Word and item position data
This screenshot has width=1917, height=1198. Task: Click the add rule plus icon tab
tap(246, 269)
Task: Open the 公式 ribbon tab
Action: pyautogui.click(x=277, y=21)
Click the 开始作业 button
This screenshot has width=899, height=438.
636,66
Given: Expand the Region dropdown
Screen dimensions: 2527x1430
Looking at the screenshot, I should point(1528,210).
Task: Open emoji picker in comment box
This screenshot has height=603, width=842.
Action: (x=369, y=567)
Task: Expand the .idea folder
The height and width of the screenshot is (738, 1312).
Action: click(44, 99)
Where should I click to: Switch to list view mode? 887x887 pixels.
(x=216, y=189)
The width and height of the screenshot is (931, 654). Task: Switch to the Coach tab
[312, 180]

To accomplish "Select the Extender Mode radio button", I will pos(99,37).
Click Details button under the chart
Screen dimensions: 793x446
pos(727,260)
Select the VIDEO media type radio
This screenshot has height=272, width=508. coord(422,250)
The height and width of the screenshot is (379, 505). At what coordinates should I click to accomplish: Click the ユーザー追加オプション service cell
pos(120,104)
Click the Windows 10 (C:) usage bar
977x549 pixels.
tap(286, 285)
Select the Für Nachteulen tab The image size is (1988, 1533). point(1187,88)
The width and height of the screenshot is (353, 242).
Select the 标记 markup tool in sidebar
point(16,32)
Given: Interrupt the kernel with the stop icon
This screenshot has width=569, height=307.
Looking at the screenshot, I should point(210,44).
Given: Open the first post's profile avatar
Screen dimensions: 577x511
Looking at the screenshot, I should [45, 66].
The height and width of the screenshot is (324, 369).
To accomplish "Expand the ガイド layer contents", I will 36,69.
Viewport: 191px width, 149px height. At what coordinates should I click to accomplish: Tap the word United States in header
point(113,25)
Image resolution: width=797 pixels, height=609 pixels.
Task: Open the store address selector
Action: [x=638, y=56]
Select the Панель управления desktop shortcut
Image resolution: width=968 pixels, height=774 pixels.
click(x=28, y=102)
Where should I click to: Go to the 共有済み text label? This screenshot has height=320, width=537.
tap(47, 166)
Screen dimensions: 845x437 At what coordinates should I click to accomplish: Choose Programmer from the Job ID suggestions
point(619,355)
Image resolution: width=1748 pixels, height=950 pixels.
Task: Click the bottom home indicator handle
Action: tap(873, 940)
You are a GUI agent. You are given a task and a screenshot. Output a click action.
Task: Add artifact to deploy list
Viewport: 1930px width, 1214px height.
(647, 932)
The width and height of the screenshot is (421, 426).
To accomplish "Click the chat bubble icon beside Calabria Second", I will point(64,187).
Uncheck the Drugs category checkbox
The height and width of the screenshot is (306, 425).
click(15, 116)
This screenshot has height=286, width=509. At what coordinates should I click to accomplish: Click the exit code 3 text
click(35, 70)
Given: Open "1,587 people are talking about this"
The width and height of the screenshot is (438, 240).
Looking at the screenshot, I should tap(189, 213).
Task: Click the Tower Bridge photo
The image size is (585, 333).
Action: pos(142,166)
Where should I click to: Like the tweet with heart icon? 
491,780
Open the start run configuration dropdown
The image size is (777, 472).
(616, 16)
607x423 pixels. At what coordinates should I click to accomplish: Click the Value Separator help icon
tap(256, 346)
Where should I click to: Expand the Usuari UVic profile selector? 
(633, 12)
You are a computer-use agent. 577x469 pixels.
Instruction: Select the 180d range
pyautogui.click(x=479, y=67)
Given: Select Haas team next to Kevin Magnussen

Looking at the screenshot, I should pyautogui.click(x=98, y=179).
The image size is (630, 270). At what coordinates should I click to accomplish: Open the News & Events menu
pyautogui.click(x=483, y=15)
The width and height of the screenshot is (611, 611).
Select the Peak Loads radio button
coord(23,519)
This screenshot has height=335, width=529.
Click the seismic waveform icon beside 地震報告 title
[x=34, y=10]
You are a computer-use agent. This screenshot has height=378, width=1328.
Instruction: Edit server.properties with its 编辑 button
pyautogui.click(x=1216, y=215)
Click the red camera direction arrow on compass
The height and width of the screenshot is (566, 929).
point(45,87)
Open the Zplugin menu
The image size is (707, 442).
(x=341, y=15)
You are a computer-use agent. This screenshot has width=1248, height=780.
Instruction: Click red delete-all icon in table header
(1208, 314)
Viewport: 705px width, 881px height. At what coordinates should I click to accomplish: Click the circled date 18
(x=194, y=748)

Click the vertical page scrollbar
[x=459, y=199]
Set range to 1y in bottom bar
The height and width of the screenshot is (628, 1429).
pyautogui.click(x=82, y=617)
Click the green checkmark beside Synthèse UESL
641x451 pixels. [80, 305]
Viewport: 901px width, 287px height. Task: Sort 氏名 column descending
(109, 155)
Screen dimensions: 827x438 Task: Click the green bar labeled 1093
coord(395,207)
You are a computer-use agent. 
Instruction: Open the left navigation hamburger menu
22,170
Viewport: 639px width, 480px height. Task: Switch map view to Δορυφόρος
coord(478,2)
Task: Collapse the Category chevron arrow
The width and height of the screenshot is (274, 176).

THE REQUEST = How many lines of the material above contain the string "beside", with case counted? Reply with the number alone.

WRITTEN REPLY = 3